**EXERCISE PROMPT:** Give the line containing "Screenshot is 655x2576." again, exactly, along with all later lines of the entries, through the last one.

**DATA PROVIDED:**

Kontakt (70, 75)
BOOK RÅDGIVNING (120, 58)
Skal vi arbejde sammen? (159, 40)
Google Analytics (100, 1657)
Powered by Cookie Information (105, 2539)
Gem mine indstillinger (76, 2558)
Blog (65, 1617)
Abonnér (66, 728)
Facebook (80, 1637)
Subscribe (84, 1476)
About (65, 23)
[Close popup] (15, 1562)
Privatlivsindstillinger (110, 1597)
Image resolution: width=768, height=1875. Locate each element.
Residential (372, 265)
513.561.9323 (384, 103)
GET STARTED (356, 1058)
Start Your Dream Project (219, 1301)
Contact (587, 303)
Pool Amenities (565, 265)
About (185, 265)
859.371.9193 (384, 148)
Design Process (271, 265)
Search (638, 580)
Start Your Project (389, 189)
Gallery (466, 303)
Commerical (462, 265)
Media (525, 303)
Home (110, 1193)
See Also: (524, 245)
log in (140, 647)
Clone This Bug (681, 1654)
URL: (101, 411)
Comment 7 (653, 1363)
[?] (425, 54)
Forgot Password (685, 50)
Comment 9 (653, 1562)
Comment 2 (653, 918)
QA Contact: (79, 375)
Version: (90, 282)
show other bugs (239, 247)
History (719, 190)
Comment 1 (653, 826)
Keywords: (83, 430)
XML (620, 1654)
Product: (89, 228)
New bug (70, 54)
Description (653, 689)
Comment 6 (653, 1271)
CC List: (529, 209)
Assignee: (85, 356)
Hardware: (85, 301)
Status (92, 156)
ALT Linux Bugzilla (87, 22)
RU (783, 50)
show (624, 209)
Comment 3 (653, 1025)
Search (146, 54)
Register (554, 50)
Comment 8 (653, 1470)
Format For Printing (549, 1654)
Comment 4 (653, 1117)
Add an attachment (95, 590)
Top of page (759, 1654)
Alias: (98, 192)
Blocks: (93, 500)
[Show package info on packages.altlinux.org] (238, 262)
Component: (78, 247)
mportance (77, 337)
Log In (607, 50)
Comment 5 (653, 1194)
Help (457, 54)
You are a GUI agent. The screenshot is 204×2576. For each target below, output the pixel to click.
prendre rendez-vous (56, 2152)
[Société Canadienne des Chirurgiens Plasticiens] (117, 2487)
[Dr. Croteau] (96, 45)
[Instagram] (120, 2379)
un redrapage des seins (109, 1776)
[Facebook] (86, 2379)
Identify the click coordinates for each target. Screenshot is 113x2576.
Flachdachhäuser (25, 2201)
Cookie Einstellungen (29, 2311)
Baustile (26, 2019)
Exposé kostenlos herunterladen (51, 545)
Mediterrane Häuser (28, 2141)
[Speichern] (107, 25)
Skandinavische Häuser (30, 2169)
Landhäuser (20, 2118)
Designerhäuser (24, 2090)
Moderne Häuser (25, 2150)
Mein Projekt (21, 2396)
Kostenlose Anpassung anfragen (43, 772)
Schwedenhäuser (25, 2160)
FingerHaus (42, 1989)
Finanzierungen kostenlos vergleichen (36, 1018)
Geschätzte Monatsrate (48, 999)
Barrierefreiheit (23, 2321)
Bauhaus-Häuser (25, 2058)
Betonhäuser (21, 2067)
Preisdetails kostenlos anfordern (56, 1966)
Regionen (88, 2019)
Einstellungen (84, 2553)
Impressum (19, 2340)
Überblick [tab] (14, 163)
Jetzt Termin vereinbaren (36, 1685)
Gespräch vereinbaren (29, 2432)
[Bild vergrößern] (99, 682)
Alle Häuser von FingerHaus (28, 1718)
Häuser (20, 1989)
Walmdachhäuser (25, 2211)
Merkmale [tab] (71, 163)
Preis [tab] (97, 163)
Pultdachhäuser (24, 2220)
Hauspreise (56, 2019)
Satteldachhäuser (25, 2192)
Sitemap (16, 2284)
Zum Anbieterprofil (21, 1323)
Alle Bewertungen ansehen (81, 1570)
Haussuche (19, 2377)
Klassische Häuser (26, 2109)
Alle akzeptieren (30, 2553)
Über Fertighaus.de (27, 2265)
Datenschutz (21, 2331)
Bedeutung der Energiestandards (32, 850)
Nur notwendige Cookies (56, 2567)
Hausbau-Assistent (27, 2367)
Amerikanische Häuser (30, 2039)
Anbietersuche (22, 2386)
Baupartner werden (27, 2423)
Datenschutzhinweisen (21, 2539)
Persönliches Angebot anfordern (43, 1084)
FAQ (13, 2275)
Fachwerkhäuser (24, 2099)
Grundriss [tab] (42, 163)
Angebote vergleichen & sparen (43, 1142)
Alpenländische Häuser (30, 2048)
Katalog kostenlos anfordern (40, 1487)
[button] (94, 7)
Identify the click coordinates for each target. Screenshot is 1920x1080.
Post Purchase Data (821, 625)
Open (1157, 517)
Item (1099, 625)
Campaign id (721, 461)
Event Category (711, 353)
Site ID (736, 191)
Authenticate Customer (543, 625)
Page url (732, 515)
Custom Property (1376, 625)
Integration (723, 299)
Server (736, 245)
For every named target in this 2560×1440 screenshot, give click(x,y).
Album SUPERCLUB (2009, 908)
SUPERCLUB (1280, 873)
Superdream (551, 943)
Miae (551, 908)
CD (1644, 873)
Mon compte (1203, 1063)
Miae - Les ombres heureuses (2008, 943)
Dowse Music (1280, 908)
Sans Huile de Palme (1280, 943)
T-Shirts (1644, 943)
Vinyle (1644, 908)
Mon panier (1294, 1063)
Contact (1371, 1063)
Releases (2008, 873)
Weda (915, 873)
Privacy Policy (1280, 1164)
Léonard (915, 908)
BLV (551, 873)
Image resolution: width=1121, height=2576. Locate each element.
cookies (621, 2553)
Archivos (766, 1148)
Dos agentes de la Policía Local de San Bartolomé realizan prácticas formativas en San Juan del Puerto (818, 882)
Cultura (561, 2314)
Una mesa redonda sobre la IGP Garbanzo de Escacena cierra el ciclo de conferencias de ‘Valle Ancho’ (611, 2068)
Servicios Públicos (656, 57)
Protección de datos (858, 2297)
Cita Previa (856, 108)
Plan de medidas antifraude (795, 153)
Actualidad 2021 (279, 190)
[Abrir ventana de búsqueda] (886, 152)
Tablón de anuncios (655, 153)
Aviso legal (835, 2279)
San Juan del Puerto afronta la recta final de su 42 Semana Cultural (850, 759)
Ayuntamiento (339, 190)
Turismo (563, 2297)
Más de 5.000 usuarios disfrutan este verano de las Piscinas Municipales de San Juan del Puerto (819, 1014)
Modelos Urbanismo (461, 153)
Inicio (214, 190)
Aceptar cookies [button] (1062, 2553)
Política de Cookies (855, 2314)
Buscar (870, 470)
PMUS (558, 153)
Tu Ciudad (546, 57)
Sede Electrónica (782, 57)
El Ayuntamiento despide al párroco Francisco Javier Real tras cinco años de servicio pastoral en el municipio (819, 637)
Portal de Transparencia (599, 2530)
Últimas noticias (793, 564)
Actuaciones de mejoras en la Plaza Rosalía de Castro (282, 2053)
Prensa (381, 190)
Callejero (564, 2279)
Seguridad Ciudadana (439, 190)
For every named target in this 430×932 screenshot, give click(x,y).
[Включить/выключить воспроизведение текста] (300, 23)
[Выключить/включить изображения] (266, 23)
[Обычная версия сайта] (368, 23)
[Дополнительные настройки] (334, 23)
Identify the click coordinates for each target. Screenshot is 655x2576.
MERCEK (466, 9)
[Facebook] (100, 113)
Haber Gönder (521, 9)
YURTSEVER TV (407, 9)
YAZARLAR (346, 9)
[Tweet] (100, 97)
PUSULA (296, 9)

**THE ANSWER:**
Identify the click coordinates for each target. Screenshot is 655x2576.
MERCEK (466, 9)
[Facebook] (100, 113)
Haber Gönder (521, 9)
YURTSEVER TV (407, 9)
YAZARLAR (346, 9)
[Tweet] (100, 97)
PUSULA (296, 9)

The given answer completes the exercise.